Why I’m optimistic China can avert an environmental catastrophe
Beijing’s efforts to curb carbon emissions are slowly chipping away at the nation’s ‘awesome’ air problem
Talk about the global climate crisis and culprits to blame, and fingers will always quickly point to China. We see photos to prove it in newspapers, and on TV news every day of the week: massive and unchecked industrial pollution from the “factory to the world”; thick and lethal fog shrouding city after city; dirty coal mining at the heart of dirty power generation.
Surprise, then, to discover that there is probably no country in the world doing so much to ameliorate carbon emissions, or build renewables. If we succeed in slowing global warming to non-lethal levels, it will probably because of efforts being made inside the Chinese mainland.
The reality struck me a week or so ago when I read that China’s Hong Kong-listed Goldwind has become the world’s biggest wind turbine maker, overtaking Denmark’s Vestas and General Electric in the US. China is today home to five of the world’s top 10 wind turbine makers, accounting for half of the 63 gigawatts installed worldwide in 2015. That was nearly four times as much new wind power as was installed in the US last year, and means that China is today home to more than one third of wind power capacity installed worldwide.
And wind is not a stand-alone exception. Of the 177 GW of solar power installed worldwide, nearly 16 per cent is in China, and it is installing about half of the world’s new capacity every year. I also discovered that China in 2014 installed 44.5 GW of those solar heating collectors that sit on peoples’ roofs, lifting its installed total to 262 GW – about 70 per cent of the world’s capacity.
In short, China today accounts for about 17 per cent of the renewable power capacity installed worldwide – compared to less than 8 per cent in 2010. That compares with 20 per cent in the US, and 39 per cent in the EU, but the trend sees China’s share growing rapidly. It has boosted its share of the world’s hydroelectric power from 21 per cent to more than 27 per cent over the same period, and nuclear capacity now accounts for 5 per cent of the world total, compared with 2.7 per cent in 2010. China aims to be home to more than 30 per cent of the world’s nuclear power by 2035. Of course, many don’t count hydro or nuclear as renewable energy, but from my point of view these pump no CO2 up into the atmosphere, so have to be a force for good in the battle against global warming.

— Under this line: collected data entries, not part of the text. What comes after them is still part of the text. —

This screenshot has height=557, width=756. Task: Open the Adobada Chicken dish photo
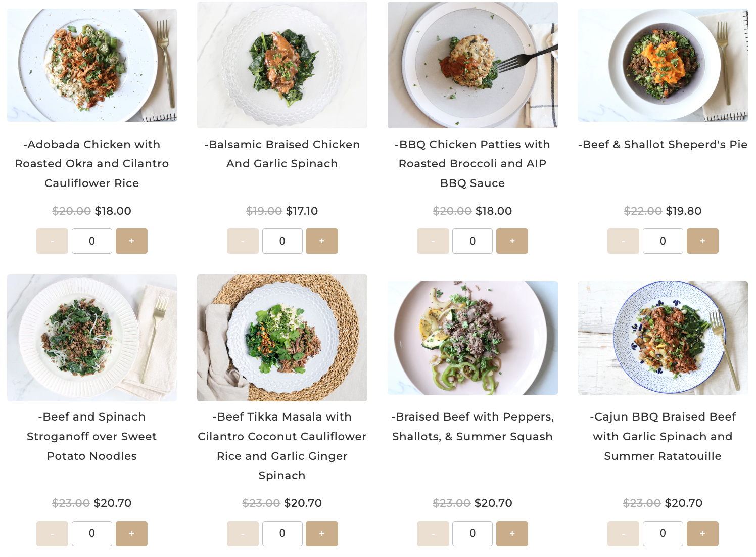click(92, 65)
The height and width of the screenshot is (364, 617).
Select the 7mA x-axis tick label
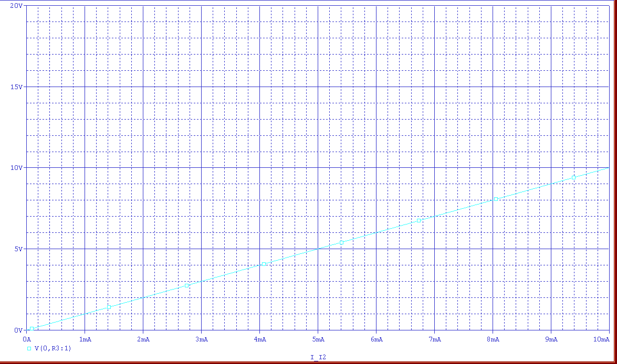click(x=434, y=339)
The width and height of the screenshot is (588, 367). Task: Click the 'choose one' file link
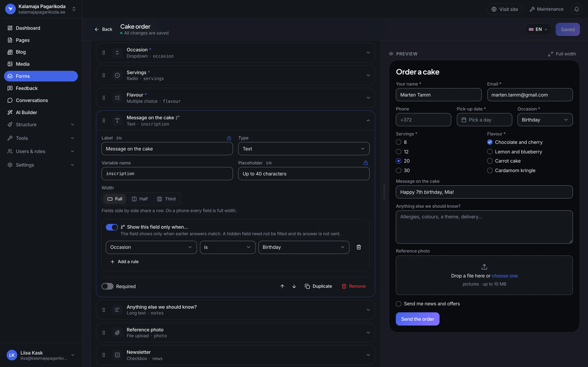click(x=505, y=276)
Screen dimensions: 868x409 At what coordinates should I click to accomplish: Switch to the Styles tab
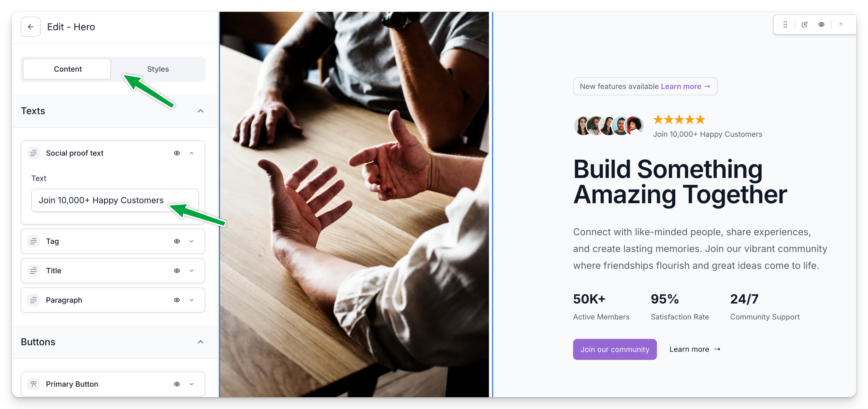point(158,69)
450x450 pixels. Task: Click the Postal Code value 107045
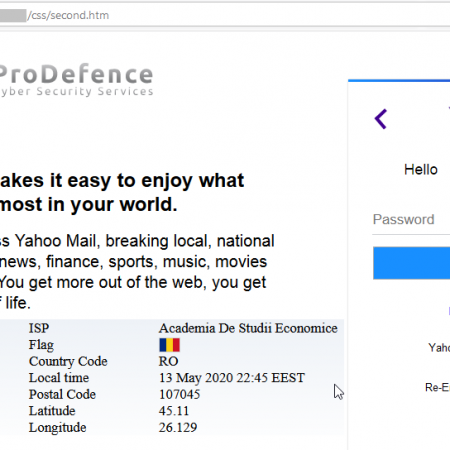pos(179,394)
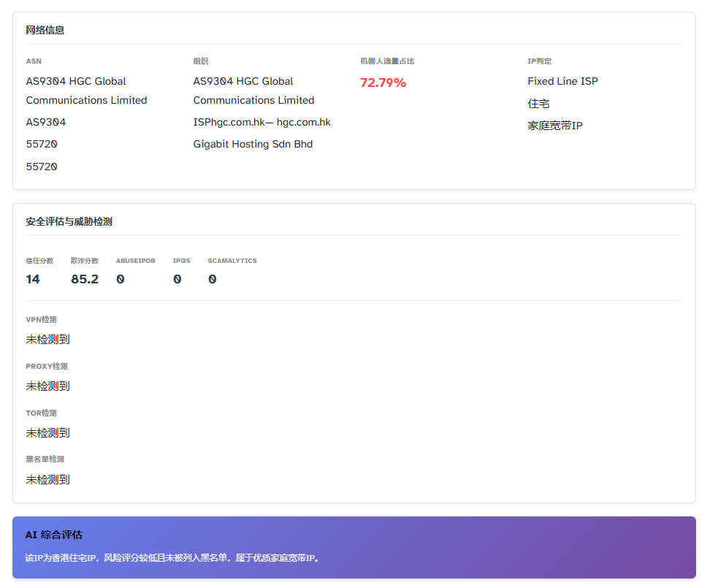The width and height of the screenshot is (707, 588).
Task: Click the score under IPQS
Action: (177, 279)
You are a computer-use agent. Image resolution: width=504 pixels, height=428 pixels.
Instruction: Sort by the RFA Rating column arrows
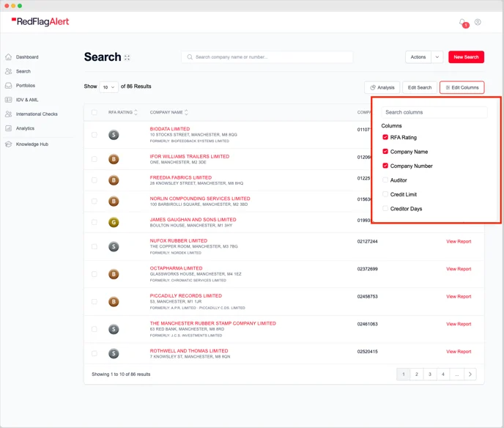pyautogui.click(x=136, y=112)
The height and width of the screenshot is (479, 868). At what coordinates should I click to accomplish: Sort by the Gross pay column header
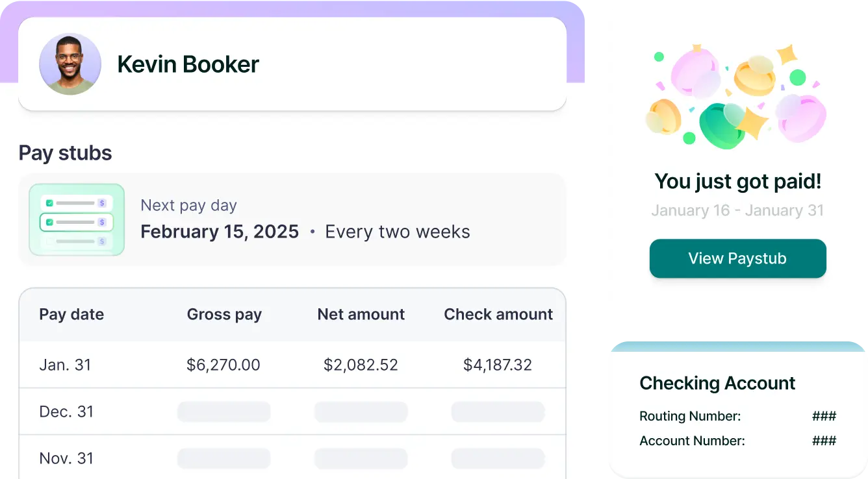(x=224, y=315)
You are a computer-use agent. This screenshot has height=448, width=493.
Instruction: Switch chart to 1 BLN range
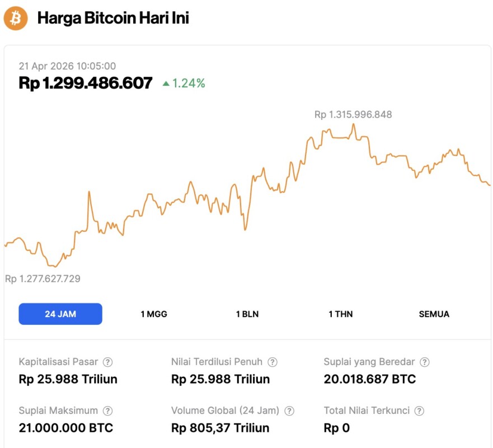pos(247,314)
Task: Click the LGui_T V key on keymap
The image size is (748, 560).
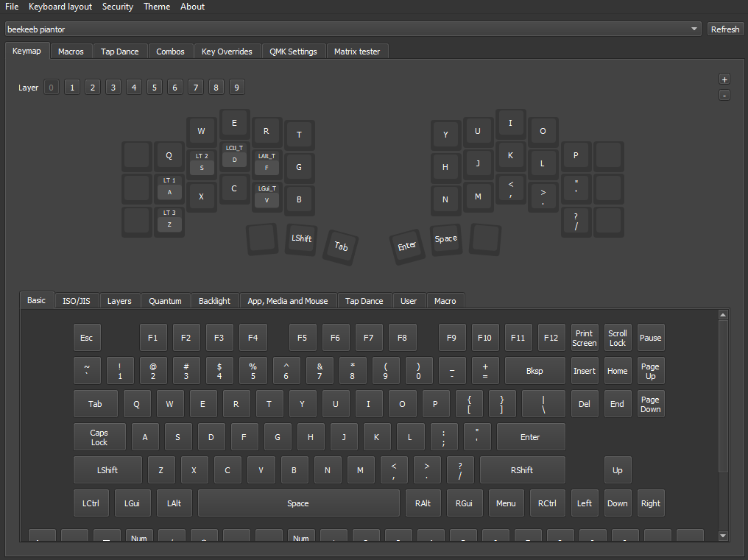Action: [x=267, y=195]
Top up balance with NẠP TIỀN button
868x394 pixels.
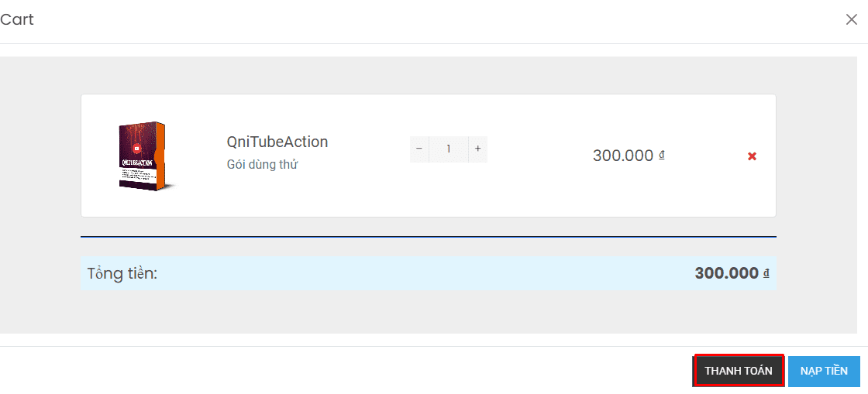pyautogui.click(x=824, y=371)
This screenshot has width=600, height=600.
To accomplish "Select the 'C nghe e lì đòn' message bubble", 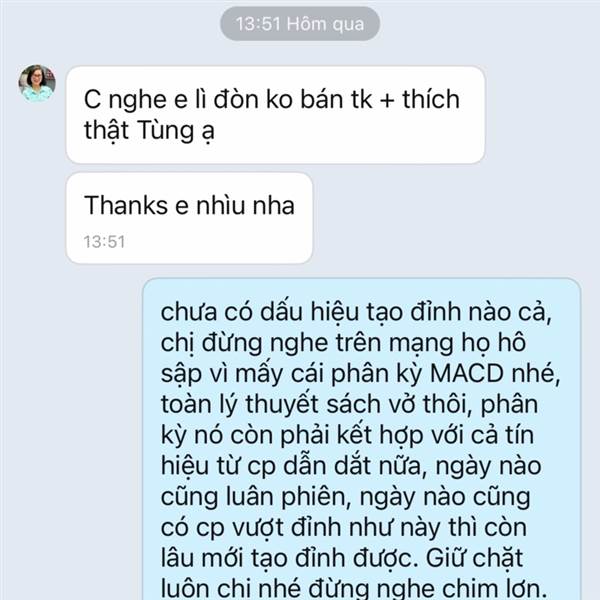I will click(x=276, y=115).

Set against this good news is of course the bad news. More than 60 per cent of China’s energy today still comes from coal – and dirty coal at that. The country consumes an awesome 4 billion tonnes of coal a year for power generation and direct burning by industrial users – compared with 900m tonnes in the US, the world’s second biggest polluter. Energy demand has been growing so strongly in recent years that coal use has been growing by an average 12 per cent a year, in spite of all the progress on renewables. Lots of wind power is wasted – about 15 per cent at last count, because it can’t be stored, and because of arguments over access to China’s power grid.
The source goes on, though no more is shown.